Tutorial

Deploy Llama Stack on GPU Cloud: Meta's Production Framework for Llama Inference, Agents, and RAG (2026)

Back to BlogWritten by Mitrasish, Co-founderMay 29, 2026
Llama StackLlama Stack DeploymentLlama Stack GPUMeta Llama StackLlama Stack Self HostLlama Stack vs vLLMLlama Stack AgentsLlama Stack RAGLLM DeploymentGPU Cloud
Deploy Llama Stack on GPU Cloud: Meta's Production Framework for Llama Inference, Agents, and RAG (2026)

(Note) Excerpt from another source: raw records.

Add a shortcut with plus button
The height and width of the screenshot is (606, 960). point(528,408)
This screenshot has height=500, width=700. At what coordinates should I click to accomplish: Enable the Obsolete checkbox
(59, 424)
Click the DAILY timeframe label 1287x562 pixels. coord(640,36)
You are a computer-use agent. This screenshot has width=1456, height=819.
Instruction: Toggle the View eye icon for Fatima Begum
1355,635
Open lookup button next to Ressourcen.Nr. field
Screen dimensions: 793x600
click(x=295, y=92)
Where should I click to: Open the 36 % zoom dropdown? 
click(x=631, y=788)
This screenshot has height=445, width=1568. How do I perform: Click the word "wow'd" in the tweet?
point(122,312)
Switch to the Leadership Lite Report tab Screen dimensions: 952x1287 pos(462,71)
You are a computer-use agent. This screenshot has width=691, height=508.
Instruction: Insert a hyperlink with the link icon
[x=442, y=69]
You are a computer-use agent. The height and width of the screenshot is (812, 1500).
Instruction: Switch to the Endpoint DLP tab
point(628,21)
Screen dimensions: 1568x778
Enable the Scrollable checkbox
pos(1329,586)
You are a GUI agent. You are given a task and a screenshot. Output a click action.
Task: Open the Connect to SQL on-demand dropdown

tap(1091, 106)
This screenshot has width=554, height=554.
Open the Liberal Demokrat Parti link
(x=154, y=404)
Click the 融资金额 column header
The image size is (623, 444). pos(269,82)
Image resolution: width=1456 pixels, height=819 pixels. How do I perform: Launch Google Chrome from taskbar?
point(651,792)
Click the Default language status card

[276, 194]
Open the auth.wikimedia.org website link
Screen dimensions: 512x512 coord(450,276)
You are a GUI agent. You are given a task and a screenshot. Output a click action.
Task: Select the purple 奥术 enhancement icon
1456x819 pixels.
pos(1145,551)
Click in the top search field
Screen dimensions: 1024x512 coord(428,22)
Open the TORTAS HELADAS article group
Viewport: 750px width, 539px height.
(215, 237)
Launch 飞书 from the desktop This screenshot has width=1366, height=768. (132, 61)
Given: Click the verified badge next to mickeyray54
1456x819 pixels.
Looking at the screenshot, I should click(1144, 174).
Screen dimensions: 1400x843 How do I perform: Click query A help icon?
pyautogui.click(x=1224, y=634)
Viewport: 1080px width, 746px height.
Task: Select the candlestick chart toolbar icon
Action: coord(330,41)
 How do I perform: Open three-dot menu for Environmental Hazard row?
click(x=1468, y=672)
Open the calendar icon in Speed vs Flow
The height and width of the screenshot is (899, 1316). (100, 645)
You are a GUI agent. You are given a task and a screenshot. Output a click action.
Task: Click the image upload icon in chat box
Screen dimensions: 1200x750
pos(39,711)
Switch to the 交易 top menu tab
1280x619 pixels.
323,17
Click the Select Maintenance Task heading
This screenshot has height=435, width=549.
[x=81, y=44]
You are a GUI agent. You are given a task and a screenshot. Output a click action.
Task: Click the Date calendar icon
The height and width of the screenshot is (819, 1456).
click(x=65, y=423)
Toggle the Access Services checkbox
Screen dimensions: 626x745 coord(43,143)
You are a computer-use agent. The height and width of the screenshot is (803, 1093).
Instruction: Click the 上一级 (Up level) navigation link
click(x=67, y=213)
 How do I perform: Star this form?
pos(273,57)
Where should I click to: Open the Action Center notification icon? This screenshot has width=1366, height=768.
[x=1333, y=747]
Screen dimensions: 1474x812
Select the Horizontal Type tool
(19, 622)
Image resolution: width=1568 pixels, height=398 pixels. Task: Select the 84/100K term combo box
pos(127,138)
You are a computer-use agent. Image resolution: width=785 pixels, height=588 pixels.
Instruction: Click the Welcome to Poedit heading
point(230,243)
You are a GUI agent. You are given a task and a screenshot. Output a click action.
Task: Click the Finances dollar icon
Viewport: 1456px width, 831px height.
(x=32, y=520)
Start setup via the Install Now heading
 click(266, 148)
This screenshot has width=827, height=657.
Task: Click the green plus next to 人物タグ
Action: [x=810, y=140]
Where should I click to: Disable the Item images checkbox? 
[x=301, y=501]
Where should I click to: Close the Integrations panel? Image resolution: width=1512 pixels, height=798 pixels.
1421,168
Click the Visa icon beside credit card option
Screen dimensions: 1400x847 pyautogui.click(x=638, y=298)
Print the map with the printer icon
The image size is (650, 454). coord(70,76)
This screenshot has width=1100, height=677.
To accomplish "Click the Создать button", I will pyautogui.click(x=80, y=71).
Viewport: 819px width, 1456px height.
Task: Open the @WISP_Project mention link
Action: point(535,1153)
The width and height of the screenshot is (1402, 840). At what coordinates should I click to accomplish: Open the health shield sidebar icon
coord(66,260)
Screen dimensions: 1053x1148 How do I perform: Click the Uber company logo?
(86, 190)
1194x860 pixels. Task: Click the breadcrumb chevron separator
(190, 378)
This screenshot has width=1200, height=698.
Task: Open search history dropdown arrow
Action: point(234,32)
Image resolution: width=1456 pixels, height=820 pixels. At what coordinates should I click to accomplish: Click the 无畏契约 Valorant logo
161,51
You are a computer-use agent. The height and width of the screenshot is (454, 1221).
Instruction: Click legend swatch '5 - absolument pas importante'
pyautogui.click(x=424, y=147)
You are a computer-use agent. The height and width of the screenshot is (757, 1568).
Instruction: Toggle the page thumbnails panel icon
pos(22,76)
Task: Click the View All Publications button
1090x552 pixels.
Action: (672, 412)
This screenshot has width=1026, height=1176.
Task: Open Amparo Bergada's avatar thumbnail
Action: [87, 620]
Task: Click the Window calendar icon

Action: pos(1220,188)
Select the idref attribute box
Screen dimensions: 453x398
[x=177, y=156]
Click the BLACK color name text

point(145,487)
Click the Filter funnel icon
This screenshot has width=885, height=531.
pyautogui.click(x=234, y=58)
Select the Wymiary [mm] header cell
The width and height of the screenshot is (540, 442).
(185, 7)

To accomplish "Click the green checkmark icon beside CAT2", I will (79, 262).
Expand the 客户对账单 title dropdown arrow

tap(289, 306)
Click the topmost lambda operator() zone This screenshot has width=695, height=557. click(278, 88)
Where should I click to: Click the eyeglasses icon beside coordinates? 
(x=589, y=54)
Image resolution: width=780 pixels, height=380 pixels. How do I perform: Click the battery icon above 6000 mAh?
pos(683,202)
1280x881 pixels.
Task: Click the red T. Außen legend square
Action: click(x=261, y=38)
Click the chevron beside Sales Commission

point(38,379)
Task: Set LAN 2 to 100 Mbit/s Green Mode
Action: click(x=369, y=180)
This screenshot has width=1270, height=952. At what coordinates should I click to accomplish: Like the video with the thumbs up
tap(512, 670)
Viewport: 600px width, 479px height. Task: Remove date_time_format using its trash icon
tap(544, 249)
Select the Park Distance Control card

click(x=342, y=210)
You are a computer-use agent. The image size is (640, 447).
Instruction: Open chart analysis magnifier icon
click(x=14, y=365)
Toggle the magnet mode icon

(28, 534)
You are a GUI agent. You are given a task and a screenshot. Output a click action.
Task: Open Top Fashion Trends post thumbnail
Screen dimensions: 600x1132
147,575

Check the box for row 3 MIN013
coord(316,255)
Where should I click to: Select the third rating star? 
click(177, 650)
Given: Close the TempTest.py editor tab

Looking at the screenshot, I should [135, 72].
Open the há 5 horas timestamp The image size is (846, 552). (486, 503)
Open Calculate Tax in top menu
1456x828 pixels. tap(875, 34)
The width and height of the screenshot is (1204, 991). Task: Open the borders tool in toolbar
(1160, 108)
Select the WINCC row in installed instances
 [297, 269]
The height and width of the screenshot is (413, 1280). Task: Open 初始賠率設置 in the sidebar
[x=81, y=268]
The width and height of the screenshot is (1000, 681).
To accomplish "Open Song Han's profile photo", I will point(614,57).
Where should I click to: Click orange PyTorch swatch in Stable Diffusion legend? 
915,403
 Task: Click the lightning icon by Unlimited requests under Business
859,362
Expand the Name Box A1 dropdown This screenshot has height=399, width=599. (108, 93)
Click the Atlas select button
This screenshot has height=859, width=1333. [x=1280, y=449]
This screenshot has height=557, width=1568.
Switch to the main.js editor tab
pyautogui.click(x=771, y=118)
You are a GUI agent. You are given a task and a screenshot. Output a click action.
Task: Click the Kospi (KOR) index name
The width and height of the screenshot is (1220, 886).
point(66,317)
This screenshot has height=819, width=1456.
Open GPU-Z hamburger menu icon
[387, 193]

TL;DR: Llama Stack on H200 SXM5

GPU: H200 SXM5 141GB on Spheron, $4.62/hr on-demand, $1.40/hr spot

Step 1: Start vLLM as the inference backend

bash
docker run --gpus all --ipc=host -p 8000:8000 \
  -e HF_TOKEN=your_hf_token \
  vllm/vllm-openai:latest \
  --model meta-llama/Llama-4-Scout-17B-16E-Instruct \
  --dtype auto --tensor-parallel-size 1 \
  --gpu-memory-utilization 0.90 --max-model-len 32768

Step 2: Build and start the Llama Stack server

bash
pip install llama-stack
llama stack build --template vllm-gpu --image-type docker
llama stack run ./run.yaml

Test inference:

bash
curl http://localhost:8321/v1/inference/chat-completion \
  -H "Content-Type: application/json" \
  -d '{
    "model_id": "meta-llama/Llama-4-Scout-17B-16E-Instruct",
    "messages": [{"role": "user", "content": "What is Llama Stack?"}]
  }'

Test agent creation:

bash
curl http://localhost:8321/v1/agents \
  -H "Content-Type: application/json" \
  -d '{
    "agent_config": {
      "model": "meta-llama/Llama-4-Scout-17B-16E-Instruct",
      "instructions": "You are a helpful assistant.",
      "tools": []
    }
  }'

The rest of this guide covers every component in detail.



What Is Llama Stack?

When you deploy a raw vLLM server, you get tokens in and tokens out. That's useful but incomplete for production applications. You still need to wire up:

  • A safety filter so the model doesn't generate harmful outputs
  • An agents loop that handles multi-step tool calling
  • A vector store and retrieval pipeline for RAG
  • An evaluation harness to benchmark your deployment
  • A unified client API that doesn't change when you swap inference backends

Meta built Llama Stack to handle all of this. It's an opinionated framework that wraps multiple Llama components under a single, versioned REST API. Instead of assembling these pieces yourself, you pick a distribution (a pre-built configuration of providers), run one command, and get the full stack.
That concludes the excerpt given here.